Алёна с тоской смотрела в лицо столь милое сердцу. Если б можно было лечь с ним рядом, прижаться телом своим, полным жизни, к его – полумёртвому. И пусть у них будет на двоих одна жизнь. Если угаснет – сразу у обоих. Если жить дальше, так двоим, вместе – хоть бы и по половинке веку отмеренного…
Руки сами поднялись, начали тихонько повязки разматывать, снимать. Потом Алёна принесённой водой бережно лицо Ивану обтёрла, плечи, руки, грудь… Медленно, тщательно, осторожно. Боль его знала, как свою собственную. Потом укрыла одеялом пуховым, невесомым, рядом с топчаном на пол опустилась, к Ивановой недвижной руке лицом прижалась.
– Иванко, любый мой, помоги же мне… Гони от себя разлучницу злую, видишь – одной мне не совладать… из сил я выбилась. Помоги…
Трогает Алёна губами руку, которая совсем недавно была такой сильной, надёжной: и ласкать умела, и на работу любую спорая. А теперь – безжизненна и холодна. Тихими слезами мочит её Алёна, – не слышит ничего Иван, ни чует…
Он не здесь. Он далёко. Там, где светло и покойно. Свет тихий, жемчужный разливается. Он слегка холодный, но это только умиротворяет, успокаивает. Ничто не беспокоит Ивана: ни боль, ни память. Покой и беспамятство… Ах, нет, одна-единственная помеха досадная мешает покоем услаждаться. Имя ей – ожидание. Чего ждёт? Не знает Иван, но, кажется, душа живёт одним лишь этим. Да вот же! Наконец!
…Впереди, в отдалении, проступает в холодном жемчужно-перламутровом свете силуэт прекрасной Девы. Хрупкий стан её облачён в светящиеся одежды и оттого кажется голубоватым, прозрачным, из лунного света сотканным. Серебро волос вьётся мелкими кудрями, потоком буйным стекает по спине, падает на плечи и грудь. Уже и лицо красоты необыкновенной разглядеть Иван может. Тонкие черты выписаны божественной кистью. Большие лучистые глаза печальны, смотрят с укоризной, и на губах тоже печальная, тихая улыбка покоится…
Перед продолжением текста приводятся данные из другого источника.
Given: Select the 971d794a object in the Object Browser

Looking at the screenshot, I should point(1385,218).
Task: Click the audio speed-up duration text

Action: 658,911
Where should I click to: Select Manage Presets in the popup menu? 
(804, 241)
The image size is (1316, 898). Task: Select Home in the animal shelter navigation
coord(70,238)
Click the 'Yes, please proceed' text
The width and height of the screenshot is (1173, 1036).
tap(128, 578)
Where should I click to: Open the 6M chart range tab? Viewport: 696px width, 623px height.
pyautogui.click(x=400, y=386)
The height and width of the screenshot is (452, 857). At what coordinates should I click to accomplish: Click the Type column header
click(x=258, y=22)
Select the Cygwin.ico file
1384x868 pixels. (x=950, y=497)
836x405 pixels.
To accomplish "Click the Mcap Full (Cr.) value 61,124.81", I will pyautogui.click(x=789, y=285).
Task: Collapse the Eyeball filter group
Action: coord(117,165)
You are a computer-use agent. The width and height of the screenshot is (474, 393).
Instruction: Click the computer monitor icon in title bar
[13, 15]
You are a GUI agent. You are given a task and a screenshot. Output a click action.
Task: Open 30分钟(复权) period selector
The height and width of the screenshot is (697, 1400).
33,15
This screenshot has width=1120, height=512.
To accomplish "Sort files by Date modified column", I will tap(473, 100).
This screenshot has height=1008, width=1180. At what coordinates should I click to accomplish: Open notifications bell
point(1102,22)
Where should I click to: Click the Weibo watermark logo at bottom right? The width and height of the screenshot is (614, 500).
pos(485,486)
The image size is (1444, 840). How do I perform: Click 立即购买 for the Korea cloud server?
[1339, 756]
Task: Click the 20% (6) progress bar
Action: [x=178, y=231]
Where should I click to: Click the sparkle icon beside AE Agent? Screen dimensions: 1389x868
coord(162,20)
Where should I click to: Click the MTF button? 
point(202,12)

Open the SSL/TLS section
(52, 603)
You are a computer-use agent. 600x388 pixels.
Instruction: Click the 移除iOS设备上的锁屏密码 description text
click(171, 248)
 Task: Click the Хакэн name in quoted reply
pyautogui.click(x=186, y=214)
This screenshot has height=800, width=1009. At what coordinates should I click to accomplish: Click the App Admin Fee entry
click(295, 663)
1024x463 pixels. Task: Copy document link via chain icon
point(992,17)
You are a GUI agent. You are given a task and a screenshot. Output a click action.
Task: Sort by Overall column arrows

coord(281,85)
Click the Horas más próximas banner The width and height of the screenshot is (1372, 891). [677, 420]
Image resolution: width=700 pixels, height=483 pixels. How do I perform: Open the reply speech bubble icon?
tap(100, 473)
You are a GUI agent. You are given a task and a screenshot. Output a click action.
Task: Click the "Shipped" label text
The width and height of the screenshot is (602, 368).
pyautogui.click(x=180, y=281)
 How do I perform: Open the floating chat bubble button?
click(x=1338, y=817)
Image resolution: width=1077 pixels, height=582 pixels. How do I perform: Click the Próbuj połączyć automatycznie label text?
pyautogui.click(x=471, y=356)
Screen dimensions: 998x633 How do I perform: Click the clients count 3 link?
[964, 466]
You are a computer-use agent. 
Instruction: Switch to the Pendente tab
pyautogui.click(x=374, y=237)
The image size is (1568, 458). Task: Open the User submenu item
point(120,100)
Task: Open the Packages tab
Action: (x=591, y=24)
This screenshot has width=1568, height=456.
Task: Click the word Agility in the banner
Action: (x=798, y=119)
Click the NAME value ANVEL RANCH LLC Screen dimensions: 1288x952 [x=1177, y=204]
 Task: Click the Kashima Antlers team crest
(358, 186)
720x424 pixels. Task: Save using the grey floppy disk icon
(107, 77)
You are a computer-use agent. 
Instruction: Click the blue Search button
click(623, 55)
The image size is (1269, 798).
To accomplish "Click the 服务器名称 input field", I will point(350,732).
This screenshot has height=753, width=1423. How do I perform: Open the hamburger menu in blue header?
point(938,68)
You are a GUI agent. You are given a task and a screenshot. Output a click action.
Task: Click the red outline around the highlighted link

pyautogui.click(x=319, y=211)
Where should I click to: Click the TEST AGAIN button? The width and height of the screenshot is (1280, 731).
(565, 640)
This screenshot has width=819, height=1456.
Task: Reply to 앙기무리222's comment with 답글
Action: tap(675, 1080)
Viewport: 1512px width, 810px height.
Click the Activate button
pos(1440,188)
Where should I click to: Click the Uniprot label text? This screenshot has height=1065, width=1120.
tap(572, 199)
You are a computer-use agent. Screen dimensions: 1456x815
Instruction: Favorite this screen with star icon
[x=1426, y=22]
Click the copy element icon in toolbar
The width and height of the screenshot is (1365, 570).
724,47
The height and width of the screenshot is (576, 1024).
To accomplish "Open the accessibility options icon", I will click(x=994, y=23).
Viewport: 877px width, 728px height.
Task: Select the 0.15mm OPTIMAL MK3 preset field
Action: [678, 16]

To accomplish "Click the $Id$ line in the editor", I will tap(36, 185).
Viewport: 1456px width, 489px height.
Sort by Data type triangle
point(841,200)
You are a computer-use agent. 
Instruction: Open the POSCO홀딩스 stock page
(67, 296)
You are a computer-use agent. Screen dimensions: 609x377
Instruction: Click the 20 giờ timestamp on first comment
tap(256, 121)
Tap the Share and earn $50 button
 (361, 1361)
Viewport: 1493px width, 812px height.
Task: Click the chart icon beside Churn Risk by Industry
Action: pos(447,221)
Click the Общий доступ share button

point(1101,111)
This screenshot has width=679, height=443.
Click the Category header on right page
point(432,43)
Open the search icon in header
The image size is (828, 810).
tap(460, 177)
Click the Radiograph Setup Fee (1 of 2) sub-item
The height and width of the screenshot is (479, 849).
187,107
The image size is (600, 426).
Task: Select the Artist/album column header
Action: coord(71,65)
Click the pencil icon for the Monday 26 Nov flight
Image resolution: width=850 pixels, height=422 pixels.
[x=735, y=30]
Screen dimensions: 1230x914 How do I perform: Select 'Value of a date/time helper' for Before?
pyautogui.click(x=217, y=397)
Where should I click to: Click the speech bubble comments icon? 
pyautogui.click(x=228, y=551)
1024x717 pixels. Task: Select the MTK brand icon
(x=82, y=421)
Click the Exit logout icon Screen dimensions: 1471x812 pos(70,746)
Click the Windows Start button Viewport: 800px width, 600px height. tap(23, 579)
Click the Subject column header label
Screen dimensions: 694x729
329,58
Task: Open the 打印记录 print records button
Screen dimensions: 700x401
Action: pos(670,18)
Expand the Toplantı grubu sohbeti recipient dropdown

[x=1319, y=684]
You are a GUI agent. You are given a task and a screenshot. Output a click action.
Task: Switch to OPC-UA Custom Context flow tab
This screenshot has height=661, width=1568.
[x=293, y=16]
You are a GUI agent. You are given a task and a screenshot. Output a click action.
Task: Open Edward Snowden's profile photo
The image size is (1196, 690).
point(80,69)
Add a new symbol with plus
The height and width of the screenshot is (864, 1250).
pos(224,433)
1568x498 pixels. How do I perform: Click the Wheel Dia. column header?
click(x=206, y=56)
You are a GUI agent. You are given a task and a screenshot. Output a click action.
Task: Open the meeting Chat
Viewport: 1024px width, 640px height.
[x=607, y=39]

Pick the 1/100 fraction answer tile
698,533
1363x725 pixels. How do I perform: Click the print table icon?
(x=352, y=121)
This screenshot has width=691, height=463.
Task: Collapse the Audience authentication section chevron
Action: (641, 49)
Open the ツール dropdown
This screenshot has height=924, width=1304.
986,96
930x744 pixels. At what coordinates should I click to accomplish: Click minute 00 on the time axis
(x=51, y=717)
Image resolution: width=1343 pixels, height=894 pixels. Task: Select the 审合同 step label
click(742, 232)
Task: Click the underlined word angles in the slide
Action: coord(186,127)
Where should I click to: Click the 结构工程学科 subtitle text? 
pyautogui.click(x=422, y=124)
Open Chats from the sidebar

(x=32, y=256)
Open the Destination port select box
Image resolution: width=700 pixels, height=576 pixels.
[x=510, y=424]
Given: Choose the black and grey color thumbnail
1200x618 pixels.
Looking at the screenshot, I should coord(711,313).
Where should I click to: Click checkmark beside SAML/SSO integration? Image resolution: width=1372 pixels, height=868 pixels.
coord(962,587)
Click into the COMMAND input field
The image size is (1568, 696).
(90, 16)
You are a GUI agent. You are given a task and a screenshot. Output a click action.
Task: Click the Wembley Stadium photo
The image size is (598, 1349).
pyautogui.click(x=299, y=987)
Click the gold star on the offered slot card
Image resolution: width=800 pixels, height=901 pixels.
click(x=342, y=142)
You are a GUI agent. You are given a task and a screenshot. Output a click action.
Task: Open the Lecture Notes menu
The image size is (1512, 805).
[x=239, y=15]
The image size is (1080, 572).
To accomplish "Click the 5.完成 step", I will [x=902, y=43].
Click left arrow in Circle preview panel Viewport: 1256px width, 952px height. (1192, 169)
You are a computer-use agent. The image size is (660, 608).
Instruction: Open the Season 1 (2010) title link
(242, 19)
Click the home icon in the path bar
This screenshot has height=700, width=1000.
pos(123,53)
Иван не знает, что за кручина печалит Деву, но чувствует – вина на нём, и горько то Ивану. Сколько же времени стремится он к Деве сквозь этот жемчужный свет? А настигнуть никак не может. Всем существом к ней устремляется, но в этом странном мире покоя и безмятежности порыв его теряет силу, и Иван будто плывёт бессильно в мучительной медлительности. Вот и теперь – уходит Дева в молочно-голубое перламутровое сияние, тает в нём, а у Ивана от тоски горло перехватывает, воззвать к ней голосу нету. И опять остаются ему в удел безвременье, покой, ожидание. Больше нет ничего.
Чего ждёт?.. Не помнит… И себя не помнит. Всё ушло вместе с образом неземным…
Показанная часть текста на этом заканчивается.